Passage to read:
::::::::
We secularists will do well to aim for the high-mindedness and grandeur of thinking that the Transcendentalists embraced.
(Text)
The references I mention during this talk may be found in the Bibliography to the written lecture, “An Atheist View of American Transcendentalism,” at atheistscholar.org.
Transcendentalism was never an atheistic movement in America, but it may be seen as one precursor among many to the present secular resurgence in this country. There is a large difference between 19th Century Transcendentalism and the deism that was embraced by many Americans in the 18th Century. Deism is the basic belief that god set the universe in motion but no longer interferes in human affairs or this world. The concept corresponds to a material viewpoint, or what has been called the idea of the “clockwork universe” of Isaac Newton, the scientist, and John Locke, the philosopher, both of them 17th Century thinkers. Several of our Founding Fathers, including Thomas Jefferson, embraced deism, and it was an important factor in much of their thinking about religion, the state and the new Constitution. We shall be returning to deism in a future lecture about the American Enlightenment.
But Transcendentalism, while indebted to many European thinkers, was a uniquely American synthesis, encompassing philosophical, spiritual and literary aspects. It flourished from about the 1820’s and 1830’s, especially in the East, and was arguably on the wane from about the beginning of the Civil War in 1861, and the death of Henry David Thoreau, in 1862. Transcendentalism was a rejection of both Puritan Calvinism and more importantly, of the liberal Unitarian religion of the time.
::::::::
Record extracts:

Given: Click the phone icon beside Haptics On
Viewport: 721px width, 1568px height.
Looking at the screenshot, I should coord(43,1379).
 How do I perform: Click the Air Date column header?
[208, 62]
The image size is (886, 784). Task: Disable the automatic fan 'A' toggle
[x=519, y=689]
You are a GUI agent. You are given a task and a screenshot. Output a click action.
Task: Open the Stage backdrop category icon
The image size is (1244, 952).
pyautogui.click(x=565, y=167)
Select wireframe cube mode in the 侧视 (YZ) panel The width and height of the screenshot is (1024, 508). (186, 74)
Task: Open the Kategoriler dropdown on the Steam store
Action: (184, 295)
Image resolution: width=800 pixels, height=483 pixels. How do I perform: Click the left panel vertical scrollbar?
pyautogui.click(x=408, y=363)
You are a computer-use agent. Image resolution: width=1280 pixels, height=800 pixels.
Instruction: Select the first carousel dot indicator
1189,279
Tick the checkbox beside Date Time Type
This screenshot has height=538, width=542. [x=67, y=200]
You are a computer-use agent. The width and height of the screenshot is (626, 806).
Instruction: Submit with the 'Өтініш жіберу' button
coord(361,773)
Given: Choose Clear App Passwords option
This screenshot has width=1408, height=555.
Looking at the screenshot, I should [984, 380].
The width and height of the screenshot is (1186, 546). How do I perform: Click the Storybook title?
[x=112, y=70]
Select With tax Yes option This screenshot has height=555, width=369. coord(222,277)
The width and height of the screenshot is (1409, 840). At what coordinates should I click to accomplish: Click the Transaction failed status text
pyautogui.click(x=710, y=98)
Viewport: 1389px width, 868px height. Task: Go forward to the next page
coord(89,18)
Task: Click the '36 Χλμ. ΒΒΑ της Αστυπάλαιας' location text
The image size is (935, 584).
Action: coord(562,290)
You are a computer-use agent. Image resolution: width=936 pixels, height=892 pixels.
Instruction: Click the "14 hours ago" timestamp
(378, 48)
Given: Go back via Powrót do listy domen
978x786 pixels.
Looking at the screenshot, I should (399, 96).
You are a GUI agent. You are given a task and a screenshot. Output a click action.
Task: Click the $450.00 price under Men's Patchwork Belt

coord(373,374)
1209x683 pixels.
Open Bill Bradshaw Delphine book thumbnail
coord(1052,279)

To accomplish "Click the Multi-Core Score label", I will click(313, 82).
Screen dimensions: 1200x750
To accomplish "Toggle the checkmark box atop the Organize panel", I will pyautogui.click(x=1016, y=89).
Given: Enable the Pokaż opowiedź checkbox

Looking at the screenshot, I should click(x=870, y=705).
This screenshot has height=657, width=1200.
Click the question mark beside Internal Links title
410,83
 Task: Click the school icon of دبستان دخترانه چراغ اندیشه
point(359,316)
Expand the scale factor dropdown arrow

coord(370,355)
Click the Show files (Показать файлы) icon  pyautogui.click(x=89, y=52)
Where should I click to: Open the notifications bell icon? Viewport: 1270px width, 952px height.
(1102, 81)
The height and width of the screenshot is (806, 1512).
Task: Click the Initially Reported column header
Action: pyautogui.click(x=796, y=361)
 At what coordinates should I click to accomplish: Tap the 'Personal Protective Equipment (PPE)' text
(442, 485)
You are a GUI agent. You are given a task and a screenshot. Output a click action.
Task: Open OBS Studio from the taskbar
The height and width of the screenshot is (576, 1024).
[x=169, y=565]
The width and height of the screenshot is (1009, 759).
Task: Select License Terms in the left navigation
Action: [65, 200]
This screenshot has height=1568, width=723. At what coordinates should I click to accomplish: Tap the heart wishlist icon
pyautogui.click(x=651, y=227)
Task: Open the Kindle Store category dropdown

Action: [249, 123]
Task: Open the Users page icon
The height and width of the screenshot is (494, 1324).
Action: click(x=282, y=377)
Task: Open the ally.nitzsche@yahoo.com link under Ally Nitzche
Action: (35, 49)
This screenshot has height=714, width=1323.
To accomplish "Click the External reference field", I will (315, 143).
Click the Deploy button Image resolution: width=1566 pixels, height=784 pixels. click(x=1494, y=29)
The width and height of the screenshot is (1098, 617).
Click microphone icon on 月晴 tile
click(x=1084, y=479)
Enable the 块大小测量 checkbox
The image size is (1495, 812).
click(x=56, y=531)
::::::::
What the exercise asks: Write out the entire passage on American Transcendentalism word for word.

The completed task:
We secularists will do well to aim for the high-mindedness and grandeur of thinking that the Transcendentalists embraced.
(Text)
The references I mention during this talk may be found in the Bibliography to the written lecture, “An Atheist View of American Transcendentalism,” at atheistscholar.org.
Transcendentalism was never an atheistic movement in America, but it may be seen as one precursor among many to the present secular resurgence in this country. There is a large difference between 19th Century Transcendentalism and the deism that was embraced by many Americans in the 18th Century. Deism is the basic belief that god set the universe in motion but no longer interferes in human affairs or this world. The concept corresponds to a material viewpoint, or what has been called the idea of the “clockwork universe” of Isaac Newton, the scientist, and John Locke, the philosopher, both of them 17th Century thinkers. Several of our Founding Fathers, including Thomas Jefferson, embraced deism, and it was an important factor in much of their thinking about religion, the state and the new Constitution. We shall be returning to deism in a future lecture about the American Enlightenment.
But Transcendentalism, while indebted to many European thinkers, was a uniquely American synthesis, encompassing philosophical, spiritual and literary aspects. It flourished from about the 1820’s and 1830’s, especially in the East, and was arguably on the wane from about the beginning of the Civil War in 1861, and the death of Henry David Thoreau, in 1862. Transcendentalism was a rejection of both Puritan Calvinism and more importantly, of the liberal Unitarian religion of the time.